• **WORK INSTRUCTIONS**
Which lines make up the answer? Those from the line with "Image resolution: width=800" through the end of the data; reproduce them exactly.

• **AVAILABLE RECORDS**
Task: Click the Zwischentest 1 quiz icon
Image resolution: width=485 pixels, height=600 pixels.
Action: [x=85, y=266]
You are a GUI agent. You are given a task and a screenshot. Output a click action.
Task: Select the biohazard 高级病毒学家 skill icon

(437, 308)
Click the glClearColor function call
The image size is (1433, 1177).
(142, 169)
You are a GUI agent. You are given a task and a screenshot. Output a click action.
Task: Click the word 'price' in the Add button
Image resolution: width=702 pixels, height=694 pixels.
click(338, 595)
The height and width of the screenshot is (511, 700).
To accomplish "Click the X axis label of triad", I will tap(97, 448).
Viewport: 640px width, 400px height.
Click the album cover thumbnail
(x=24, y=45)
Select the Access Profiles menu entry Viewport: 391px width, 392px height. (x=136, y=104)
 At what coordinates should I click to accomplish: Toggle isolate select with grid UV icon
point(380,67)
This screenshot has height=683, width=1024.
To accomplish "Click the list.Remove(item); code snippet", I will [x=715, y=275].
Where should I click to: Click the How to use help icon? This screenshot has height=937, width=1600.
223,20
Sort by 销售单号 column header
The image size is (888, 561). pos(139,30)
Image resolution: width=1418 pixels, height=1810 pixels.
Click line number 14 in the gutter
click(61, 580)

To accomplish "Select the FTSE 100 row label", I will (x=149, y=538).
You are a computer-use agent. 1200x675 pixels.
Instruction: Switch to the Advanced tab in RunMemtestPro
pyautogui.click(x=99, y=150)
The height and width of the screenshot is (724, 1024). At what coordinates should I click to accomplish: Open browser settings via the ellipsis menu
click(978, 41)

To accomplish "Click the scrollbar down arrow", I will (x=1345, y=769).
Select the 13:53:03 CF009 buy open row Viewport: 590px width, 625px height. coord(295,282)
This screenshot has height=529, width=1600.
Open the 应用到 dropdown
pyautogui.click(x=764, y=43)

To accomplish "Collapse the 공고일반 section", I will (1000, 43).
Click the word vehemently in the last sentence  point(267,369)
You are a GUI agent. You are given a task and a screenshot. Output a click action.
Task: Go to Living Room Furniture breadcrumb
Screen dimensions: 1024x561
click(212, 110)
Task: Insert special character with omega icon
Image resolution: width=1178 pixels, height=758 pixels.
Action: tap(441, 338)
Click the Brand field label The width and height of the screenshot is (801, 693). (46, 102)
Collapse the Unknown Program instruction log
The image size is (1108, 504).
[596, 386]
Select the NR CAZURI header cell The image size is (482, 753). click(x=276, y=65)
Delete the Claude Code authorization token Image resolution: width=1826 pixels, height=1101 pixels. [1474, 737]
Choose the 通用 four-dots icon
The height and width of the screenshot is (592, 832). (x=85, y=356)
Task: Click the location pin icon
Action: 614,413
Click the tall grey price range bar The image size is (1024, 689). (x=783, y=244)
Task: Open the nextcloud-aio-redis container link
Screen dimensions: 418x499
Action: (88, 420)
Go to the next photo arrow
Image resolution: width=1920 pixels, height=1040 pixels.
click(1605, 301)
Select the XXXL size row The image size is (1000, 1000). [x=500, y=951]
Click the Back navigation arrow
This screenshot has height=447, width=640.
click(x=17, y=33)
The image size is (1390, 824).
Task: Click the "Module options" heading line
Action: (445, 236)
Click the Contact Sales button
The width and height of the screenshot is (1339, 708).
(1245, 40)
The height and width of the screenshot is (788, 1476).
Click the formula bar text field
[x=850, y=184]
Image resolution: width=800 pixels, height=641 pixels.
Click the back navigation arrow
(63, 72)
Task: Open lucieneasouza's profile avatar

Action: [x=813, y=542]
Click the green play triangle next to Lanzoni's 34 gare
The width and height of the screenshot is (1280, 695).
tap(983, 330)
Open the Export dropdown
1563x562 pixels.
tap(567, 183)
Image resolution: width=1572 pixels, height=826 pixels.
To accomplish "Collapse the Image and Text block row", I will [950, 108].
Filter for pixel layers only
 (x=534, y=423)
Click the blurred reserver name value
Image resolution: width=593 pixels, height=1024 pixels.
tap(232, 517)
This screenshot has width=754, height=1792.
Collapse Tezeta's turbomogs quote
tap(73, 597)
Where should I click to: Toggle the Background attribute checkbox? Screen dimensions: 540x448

• **EXERCISE ANSWER**
Image resolution: width=800 pixels, height=641 pixels.
Click the back navigation arrow
(63, 72)
Task: Open lucieneasouza's profile avatar

Action: [x=813, y=542]
Click the green play triangle next to Lanzoni's 34 gare
The width and height of the screenshot is (1280, 695).
tap(983, 330)
Open the Export dropdown
1563x562 pixels.
tap(567, 183)
Image resolution: width=1572 pixels, height=826 pixels.
To accomplish "Collapse the Image and Text block row", I will [950, 108].
Filter for pixel layers only
 (x=534, y=423)
Click the blurred reserver name value
Image resolution: width=593 pixels, height=1024 pixels.
tap(232, 517)
This screenshot has width=754, height=1792.
Collapse Tezeta's turbomogs quote
tap(73, 597)
Where should I click to: Toggle the Background attribute checkbox? Screen dimensions: 540x448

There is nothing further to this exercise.